2014 Nissan Altima 3.5 SL
2014 Nissan Altima 3.5 SL
2014 Nissan Altima 3.5 SL. Click image to enlarge

Review and photos by Haney Louka

My first Altima review was way back in 2001, and even though it wasn’t a class leader, I was smitten by Nissan’s ability to produce a small, sporty sedan that was efficient and responsive without trying too hard to stand out from the pack. It outperformed rival four-banger sedans and had value as another feather in its cap.

Times quickly changed, and Nissan responded to North America’s hunger for larger cars with more power with a complete redesign in 2003 and commensurate change in focus. Legroom and power were the new magic words, and this combination elevated the Altima’s image in its target market and Nissan has never looked back.

As with so many model lines from various manufacturers, the Altima has grown over the years and others have stepped in below to fill the gaps. The current Sentra is actually larger and more fuel efficient than that first Altima I reviewed.

2014 sees little in the way of changes since the Altima was completely redesigned last year. One new feature is the NissanConnect Apps system that allows integration of supported smartphone apps with the vehicle’s infotainment system. I downloaded the app in “demo” mode and found that the only apps available were Facebook and Google online search. This is the start of something good, but it should be noted that the aftermarket is ahead of the curve on this one: have a look at our review on the Pioneer Appradio 3.

One thing that hasn’t changed is Altima’s value proposition. Of course, in this cut-throat class, it has no choice. The base 2.5 model starts the bidding at $23,698 and includes a healthy dose of standard kit: a healthy four-banger/continuously-variable transmission combo, independent suspension and disc brakes all around, fog lights, dual exhaust tips, Bluetooth connectivity, push-button ignition, wheel-mounted cruise control, tilt/telescoping wheel, sunglass storage, map lights all around, four-speaker audio with Bluetooth streaming capability, and an econobox-like fuel consumption rating of 7.5 L/100 km city and 5.1 on the highway.

Throw in another $1,200 and you get the S: remote start and a rear-view monitor top the list of desirables, along with USB iPod interface, satellite radio, hands-free text messaging, and more.

As in other Nissan models, the SV manages to pull together most of the features people want in a well-priced package. The Altima SV is $26,198 and adds 17-inch alloys (16-inch steelies are standard on lesser models), heated front seats, a leather-wrapped wheel, power sunroof, dual-zone climate control, and some other goodies.

The 2.5SL furthers the luxury focus with leather upholstery and a premium audio system, choice of wood or metallic trim (both reasonable facsimiles of the real thing), and more for $28,898.

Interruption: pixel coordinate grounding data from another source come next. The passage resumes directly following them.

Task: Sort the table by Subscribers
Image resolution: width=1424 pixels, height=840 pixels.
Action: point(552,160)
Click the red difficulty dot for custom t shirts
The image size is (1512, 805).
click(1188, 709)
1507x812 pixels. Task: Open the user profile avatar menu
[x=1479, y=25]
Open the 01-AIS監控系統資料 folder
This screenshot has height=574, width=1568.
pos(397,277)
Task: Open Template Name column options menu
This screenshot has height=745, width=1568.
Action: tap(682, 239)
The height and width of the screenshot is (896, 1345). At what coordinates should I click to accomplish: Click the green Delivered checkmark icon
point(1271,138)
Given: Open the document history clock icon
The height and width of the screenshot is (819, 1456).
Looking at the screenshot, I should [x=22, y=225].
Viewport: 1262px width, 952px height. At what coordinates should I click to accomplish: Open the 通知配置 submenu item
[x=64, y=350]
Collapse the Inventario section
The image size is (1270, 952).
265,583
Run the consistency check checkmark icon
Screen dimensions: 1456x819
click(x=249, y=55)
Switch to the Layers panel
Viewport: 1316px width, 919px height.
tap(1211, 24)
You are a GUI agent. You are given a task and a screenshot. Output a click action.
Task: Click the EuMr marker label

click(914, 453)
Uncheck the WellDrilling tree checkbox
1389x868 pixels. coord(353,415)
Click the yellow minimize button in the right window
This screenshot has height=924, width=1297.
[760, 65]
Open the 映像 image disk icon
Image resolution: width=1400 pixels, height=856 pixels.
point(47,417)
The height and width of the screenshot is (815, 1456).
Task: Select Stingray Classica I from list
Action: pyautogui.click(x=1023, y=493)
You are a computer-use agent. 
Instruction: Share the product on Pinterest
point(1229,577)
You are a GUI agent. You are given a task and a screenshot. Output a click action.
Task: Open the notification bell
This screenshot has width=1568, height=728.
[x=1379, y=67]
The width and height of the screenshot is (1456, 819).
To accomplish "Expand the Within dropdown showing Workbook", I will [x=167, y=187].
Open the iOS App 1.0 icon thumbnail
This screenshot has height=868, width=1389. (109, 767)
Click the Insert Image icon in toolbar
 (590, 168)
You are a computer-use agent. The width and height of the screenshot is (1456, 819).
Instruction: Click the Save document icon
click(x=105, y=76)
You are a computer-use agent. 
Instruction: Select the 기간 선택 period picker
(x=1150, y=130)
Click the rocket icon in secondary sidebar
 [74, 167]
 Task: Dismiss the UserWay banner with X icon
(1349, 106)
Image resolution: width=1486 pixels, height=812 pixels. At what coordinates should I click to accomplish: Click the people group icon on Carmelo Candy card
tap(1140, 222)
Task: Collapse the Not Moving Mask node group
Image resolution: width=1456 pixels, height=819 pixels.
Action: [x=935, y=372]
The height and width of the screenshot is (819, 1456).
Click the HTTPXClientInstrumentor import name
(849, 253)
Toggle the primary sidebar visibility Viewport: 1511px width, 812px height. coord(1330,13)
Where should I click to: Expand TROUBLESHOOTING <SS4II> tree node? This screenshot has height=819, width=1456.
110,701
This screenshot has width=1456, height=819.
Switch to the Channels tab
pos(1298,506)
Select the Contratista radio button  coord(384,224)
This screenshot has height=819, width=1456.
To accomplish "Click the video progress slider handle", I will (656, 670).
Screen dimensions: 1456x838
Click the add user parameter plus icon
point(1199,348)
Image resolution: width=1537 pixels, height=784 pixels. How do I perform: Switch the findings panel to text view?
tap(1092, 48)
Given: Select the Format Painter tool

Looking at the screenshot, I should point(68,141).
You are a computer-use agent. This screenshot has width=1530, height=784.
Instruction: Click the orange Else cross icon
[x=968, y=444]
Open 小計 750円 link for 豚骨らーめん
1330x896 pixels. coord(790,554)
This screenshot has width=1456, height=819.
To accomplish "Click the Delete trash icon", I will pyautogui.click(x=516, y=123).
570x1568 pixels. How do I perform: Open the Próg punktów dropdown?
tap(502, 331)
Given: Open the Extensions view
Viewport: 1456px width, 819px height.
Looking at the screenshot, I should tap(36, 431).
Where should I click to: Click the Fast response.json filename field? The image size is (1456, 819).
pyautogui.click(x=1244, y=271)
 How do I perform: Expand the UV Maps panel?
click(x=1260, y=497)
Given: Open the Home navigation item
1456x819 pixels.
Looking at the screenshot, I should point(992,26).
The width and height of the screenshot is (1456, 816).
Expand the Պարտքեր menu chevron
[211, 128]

Our tester was the full-load 3.5 SL and is the only V6-powered model in the lineup. In addition to the 270-hp V6 humming under the hood, the $32,998 3.5 SL Tech gets 18-inch alloys. Interestingly, my spec sheet from Nissan shows the Tech package as a $1,100 factory option over the $31,898 3.5 SL, but Nissan.ca simply shows the 3.5 SL at $32,998 with the Tech package included.

2014 Nissan Altima 3.5 SL2014 Nissan Altima 3.5 SL
2014 Nissan Altima 3.5 SL. Click image to enlarge

Regardless of whether Nissan will let you order the car without the Tech package, that group includes navigation with a 7” touch display, nav controls on the wheel, blind-spot warning, lane-departure warning, and moving obstacle detection system.

Including a $135 charge for our tester’s Cayenne Red paint and $120 for carpeted floor mats (a bit inconsistent with our test subject’s value proposition), our tester tipped the scales at $33,253 plus freight and taxes.

Nissan has stopped offering the V6 in SV trim (available last year), which is unfortunate for power-hungry fools such as myself, but something tells me that not many customers will miss it. If they really want the power, they’ll pony up the extra three grand for the SL.

It’s not surprising that the V6 options are limited, as some competitors have canned the V6 option altogether. It’s becoming more common now to find a four-cylinder offering as well as a hybrid or diesel model, and in some cases a turbocharged four as the performance model. But Nissan is going a bit old-school here, and I’m thankful for it. After all, with EnerGuide consumption ratings of 9.4 L/100 km in the city and 6.2 on the highway, this V-6 consumes just marginally more fuel than the Hyundai/Kia 2.0L turbo-four.

For the record, there are still six-pots available in this class from Honda, Chrysler, Subaru, Toyota, and VW, but the selection is dwindling.